How pH Modulates the Reactivity and Selectivity of a Siderophore-Associated Flavin Monooxygenase

[Image: see text] Flavin-containing monooxygenases (FMOs) catalyze the oxygenation of diverse organic molecules using O(2), NADPH, and the flavin adenine dinucleotide (FAD) cofactor. The fungal FMO SidA initiates peptidic siderophore biosynthesis via the highly selective hydroxylation of l-ornithine, while the related amino acid l-lysine is a potent effector of reaction uncoupling to generate H(2)O(2).
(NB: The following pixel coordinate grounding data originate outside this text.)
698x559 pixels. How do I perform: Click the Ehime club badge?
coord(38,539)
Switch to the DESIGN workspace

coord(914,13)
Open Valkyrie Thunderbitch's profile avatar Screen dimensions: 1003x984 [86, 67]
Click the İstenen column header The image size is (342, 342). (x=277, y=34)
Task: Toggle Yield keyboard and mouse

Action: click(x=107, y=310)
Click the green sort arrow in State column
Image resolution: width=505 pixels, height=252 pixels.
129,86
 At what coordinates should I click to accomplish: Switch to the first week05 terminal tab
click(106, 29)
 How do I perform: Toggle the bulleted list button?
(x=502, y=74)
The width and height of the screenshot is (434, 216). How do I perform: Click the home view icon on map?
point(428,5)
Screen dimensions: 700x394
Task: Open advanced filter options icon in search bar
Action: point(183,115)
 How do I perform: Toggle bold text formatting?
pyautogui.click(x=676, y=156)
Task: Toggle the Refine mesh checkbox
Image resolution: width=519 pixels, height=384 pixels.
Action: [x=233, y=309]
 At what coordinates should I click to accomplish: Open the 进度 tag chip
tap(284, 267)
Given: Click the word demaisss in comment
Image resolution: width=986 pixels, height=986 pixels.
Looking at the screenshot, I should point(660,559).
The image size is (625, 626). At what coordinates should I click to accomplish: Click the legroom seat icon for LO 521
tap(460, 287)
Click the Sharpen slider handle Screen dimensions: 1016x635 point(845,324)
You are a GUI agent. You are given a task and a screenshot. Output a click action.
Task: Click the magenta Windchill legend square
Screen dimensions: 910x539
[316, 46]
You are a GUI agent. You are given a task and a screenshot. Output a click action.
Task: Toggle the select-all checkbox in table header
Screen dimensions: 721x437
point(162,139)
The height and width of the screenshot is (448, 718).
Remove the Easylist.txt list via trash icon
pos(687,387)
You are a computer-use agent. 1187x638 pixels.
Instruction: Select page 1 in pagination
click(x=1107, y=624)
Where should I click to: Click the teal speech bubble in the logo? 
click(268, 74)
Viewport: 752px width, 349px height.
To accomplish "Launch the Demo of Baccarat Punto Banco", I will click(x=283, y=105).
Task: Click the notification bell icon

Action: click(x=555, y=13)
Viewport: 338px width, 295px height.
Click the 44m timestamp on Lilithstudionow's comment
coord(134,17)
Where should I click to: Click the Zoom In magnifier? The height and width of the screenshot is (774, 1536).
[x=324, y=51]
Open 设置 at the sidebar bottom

We hypothesized that protonation states could critically influence both substrate-selective hydroxylation and H(2)O(2) release, and therefore undertook a study of SidA’s pH-dependent reaction kinetics. Consistent with other FMOs that stabilize a C4a-OO(H) intermediate, SidA’s reductive half reaction is pH independent. The rate constant for the formation of the reactive C4a-OO(H) intermediate from reduced SidA and O(2) is likewise independent of pH. However, the rate constants for C4a-OO(H) reactions, either to eliminate H(2)O(2) or to hydroxylate l-Orn, were strongly pH-dependent and influenced by the nature of the bound amino acid. Solvent kinetic isotope effects of 6.6 ± 0.3 and 1.9 ± 0.2 were measured for the C4a-OOH/H(2)O(2) conversion in the presence and absence of l-Lys, respectively. A model is proposed in which l-Lys accelerates H(2)O(2) release via an acid–base mechanism and where side-chain position determines whether H(2)O(2) or the hydroxylation product is observed.